Naked Cafe

横田創(小説家)

体の畑

なんか最近、畑のような感覚で、自分の体のことを考えています。体内環境、とでもいいますか。ビタミン剤やゴマのセサミンのカプセルみたいなサプリメントが体にいいと信じているひとは、一度それを畑に撒いてみるといいと思います。かならずや無駄だと実感することができるでしょう。

おとといは麺と一緒に茹でたホウレンソウを、にんにくオイルで軽く炒めたパスタとともに、体の畑に散布しました。そこに釜ゆでシラスをのせて、いちめんにパルミジャーノ・レジャーノを振りかけました。畑の畝に、雪が降り積もるようにたっぷりと。

自分の体という畑は、わたしたちにとって、最も近い〈外〉であるどころか、直接手を加え、つまりは〈内〉在的に耕すことができる唯一の〈外〉なのではないでしょうか。

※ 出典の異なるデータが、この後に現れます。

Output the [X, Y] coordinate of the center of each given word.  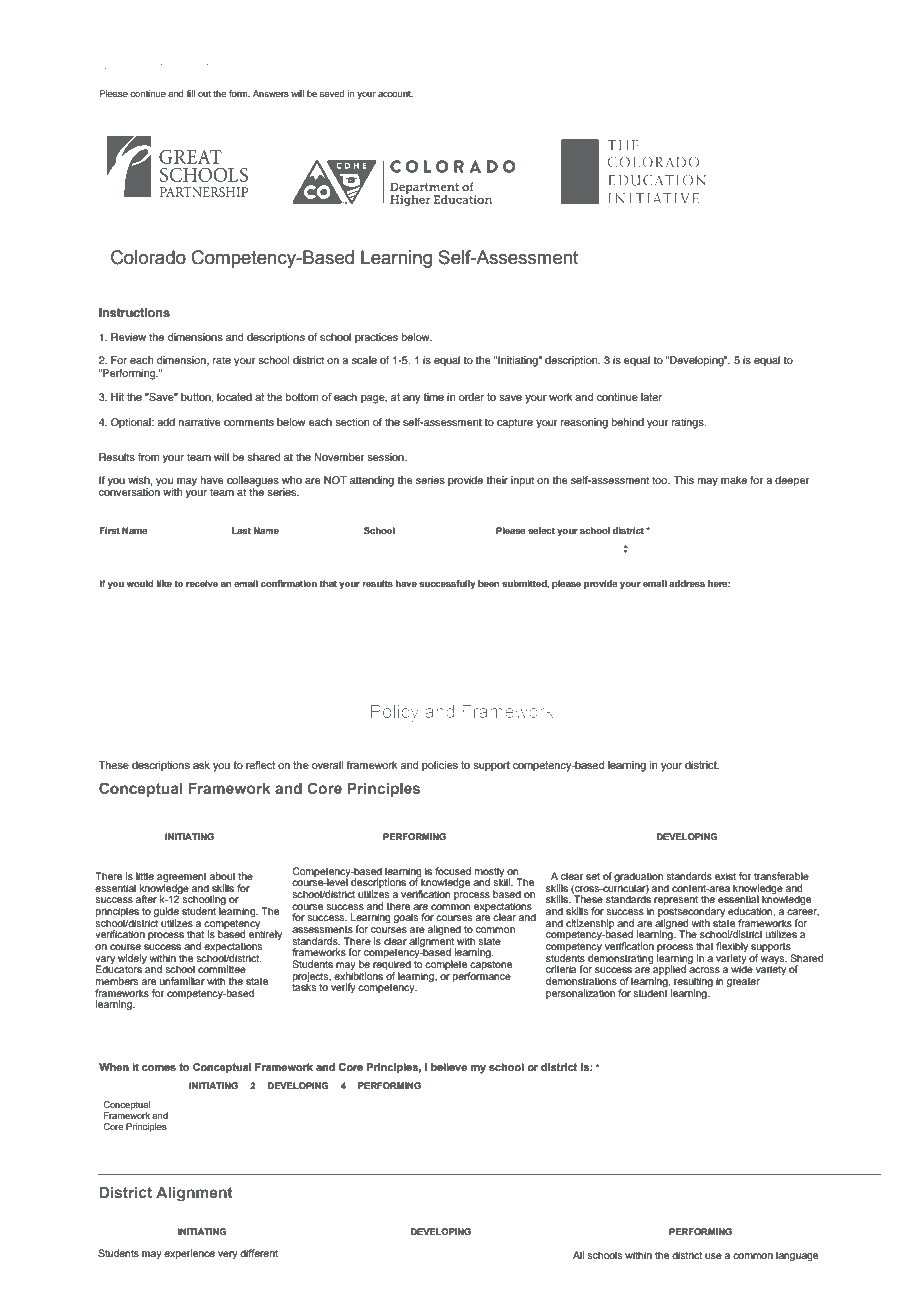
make [734, 480]
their [497, 480]
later [651, 397]
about [223, 876]
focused [453, 871]
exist [725, 876]
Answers [271, 93]
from [148, 457]
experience [189, 1254]
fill [190, 93]
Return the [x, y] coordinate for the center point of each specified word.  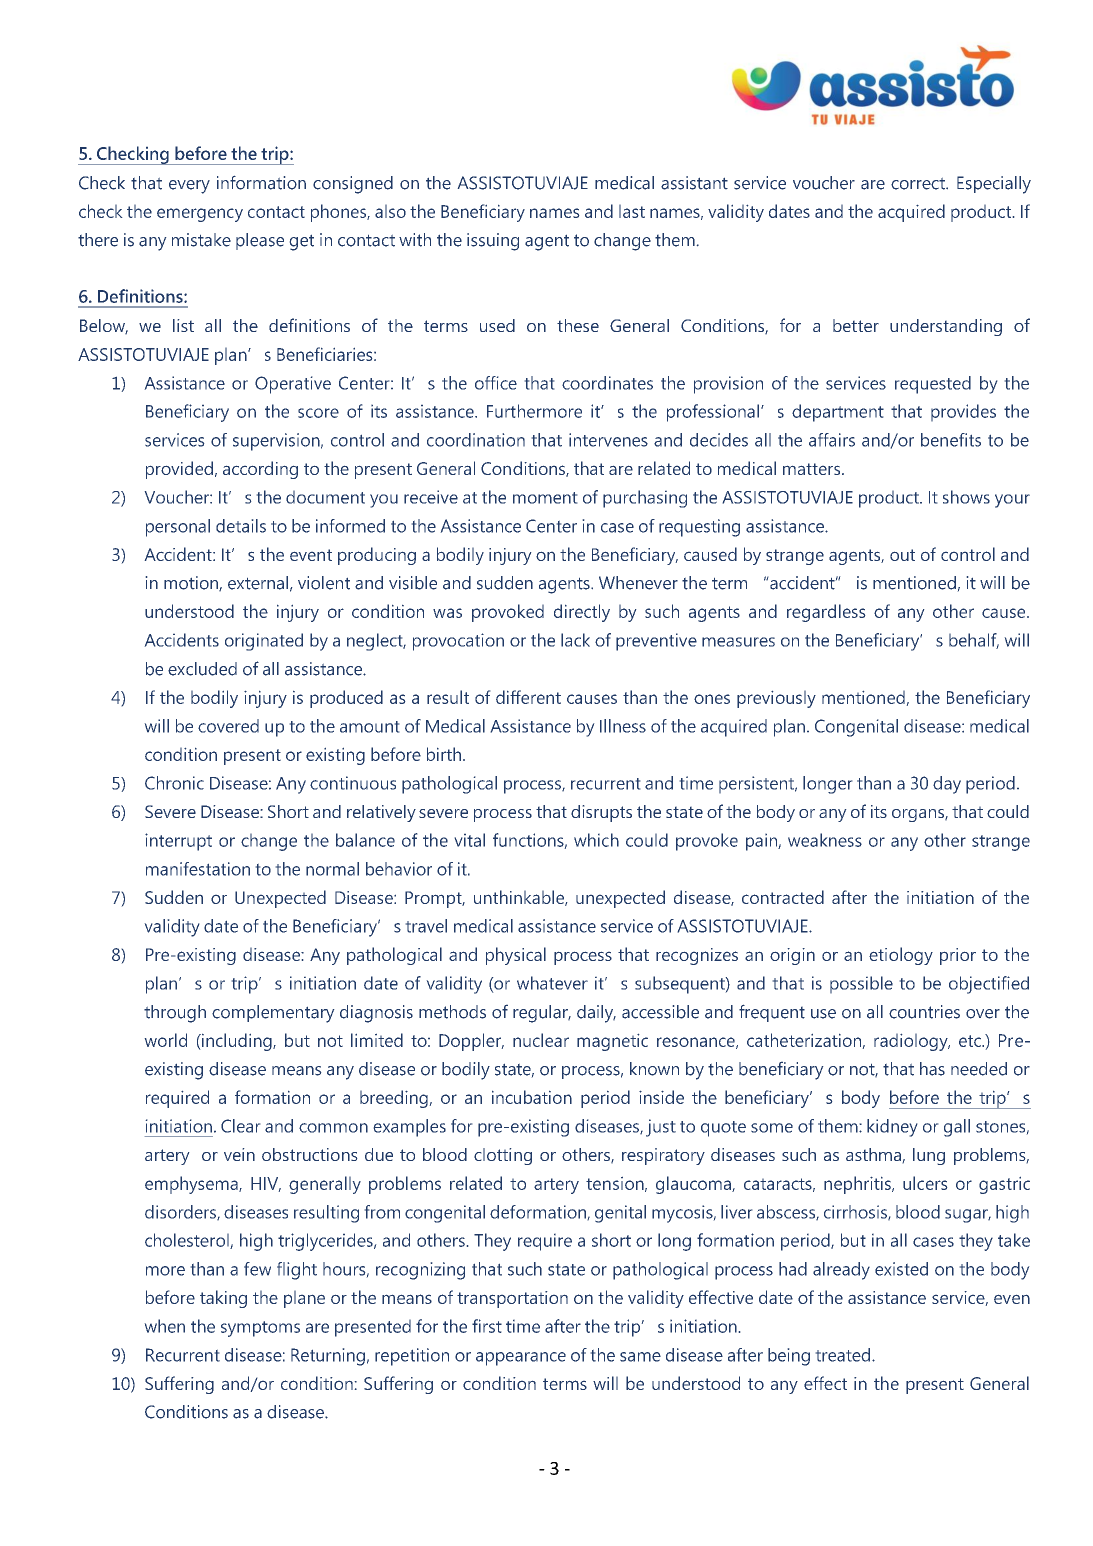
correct [919, 183]
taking [223, 1299]
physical [516, 956]
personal [178, 528]
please [260, 241]
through [175, 1014]
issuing [493, 242]
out [902, 555]
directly [582, 613]
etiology [901, 956]
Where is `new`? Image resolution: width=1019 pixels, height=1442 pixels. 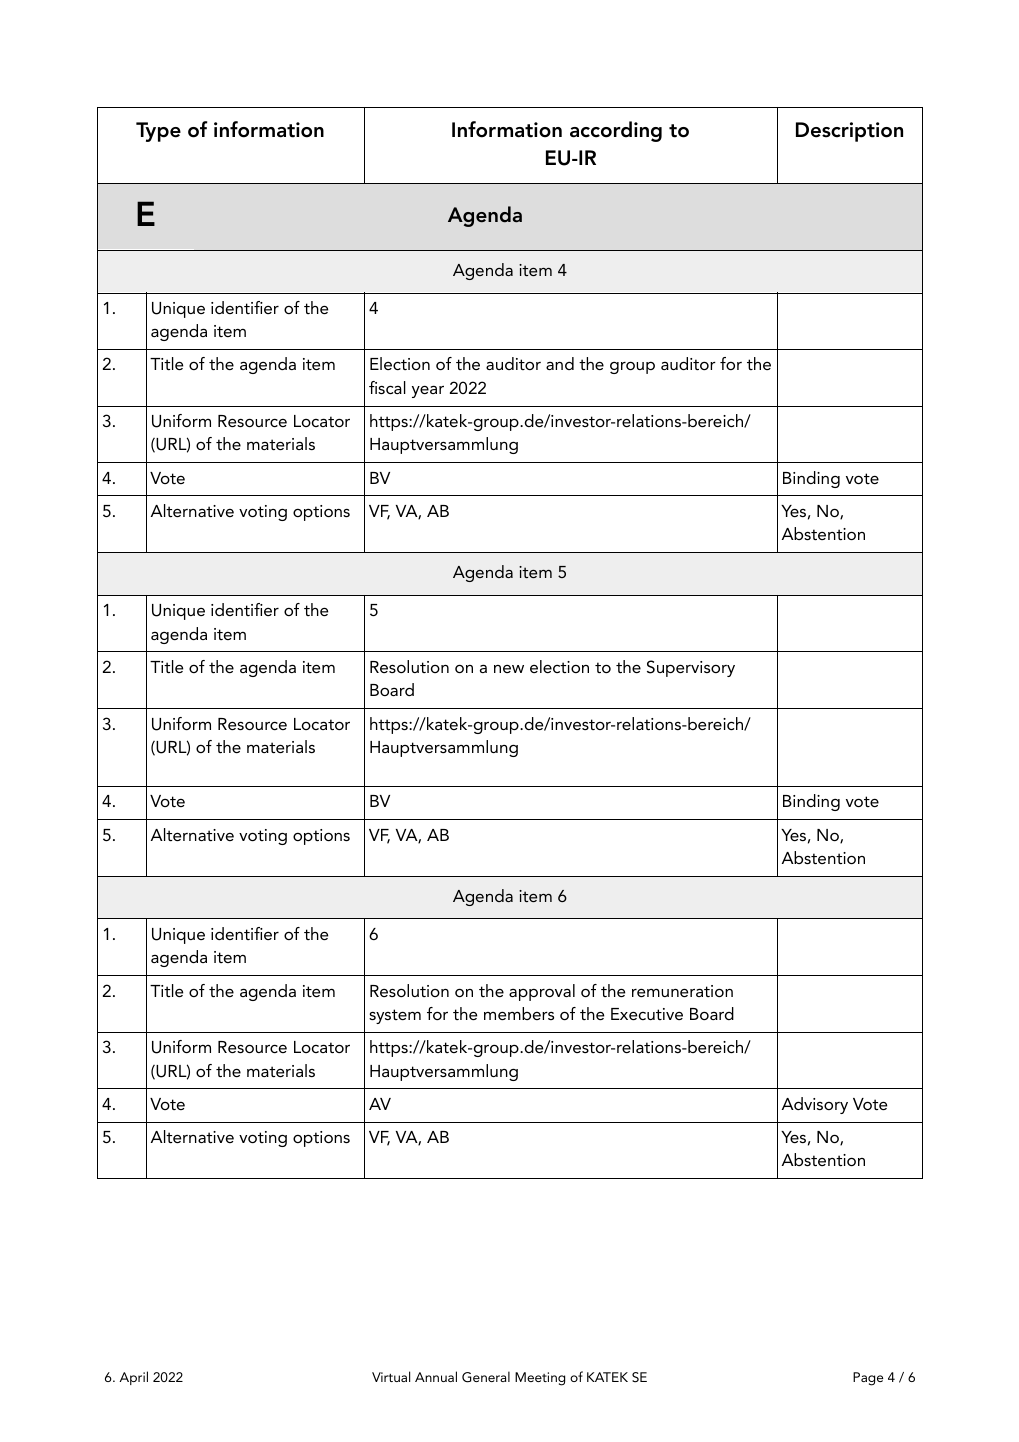 new is located at coordinates (509, 669).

さきおとといは、豚肉の代わりに厚揚げを使ったゴーヤチャンプルー*1を、大根おろしを添えたイワシのフライパン焼き*2とともに体の畑に散布すると、豆腐、ゴーヤ、卵、カツオ節、イワシ、大根と、普通名詞で並べただけでも複雑過ぎて、そこでなにが起きているのか、すべてを把握することはできない無数の出来事が〈外〉の〈内〉で起きているはず。栄養素なんて所詮、普通名詞です。いやどんな固有名詞も、普通名詞の中にあります。そこに「固有」を見るも見ないも、わたしたちの思惟次第なのですから。自然数みたいなものです。自然がその通りのものであるとは思ってはならない。あくまでもわたしたちの理解を助けるためのものです。

わたしたちの体という〈外〉の〈内〉では*3まだ発見されていないものも含めたたくさんの細菌やウィルスが棲息しています。言うなら、わたしたちの体は苗床なのです。たくさんの生き物がそこで暮らしています。空き地みたいなものです。草がぼうぼうに生えているのです。ヤゴやタニシが棲息している川床の石の上に苔がびっしりと生えた沼地みたいなものなのです。

これからわたしは、畑のような感覚で、他人の体のことを考えてみようと思っています。それはおそらく〈演出〉と呼ばれる行為をする者の感覚のことです。なにが起きるかわからないという意味では、他人の体も自分の体も同じことです。この〈同じ〉は実に爽快で、孤独よりも絶望的な気分をわたしたちに与えてくれます。孤独は他人の体という畑のような感覚で。

きのうは半月切りにした茄子に、塩揉みするように醤油をかけて、少し置いてから絞った琥珀色の汁ごとご飯に載せて、大葉を刻んだのと貝割れ大根の粗みじんを振りかけてイワシの代わりにサンマを使っただんご汁と一緒に体の畑に肥料を与えました。ベランダの朝顔は、まだ花を咲かせています。ツルの先端を切っても脇からまたツルが出てきて、次々花を咲かせて昼には萎んで落ちているのです。彼女の脇から流れ出ているのは、きっと体の畑なのです。……神里雄大の演劇のトーク・イベントにふたたび、いや、みたび呼ばれて、なにを話そうかと考えていると、ふとこんなことを書いていました、考えていました。

→岡崎藝術座 『古いクーラー』@シアターグリーン BIG TREE THEATER (池袋) 2010年11月19日→11月28日 http://okazaki.nobody.jp/old-airconditioner/

*1:植松良枝・著『畑のそばでうまれたレシピ 温かい野菜料理』より

*2:高山なおみ・著『おかずとご飯の本』より

*3:この場所なき場所、運動を「内在平面」とジル・ドゥルーズは名づけました。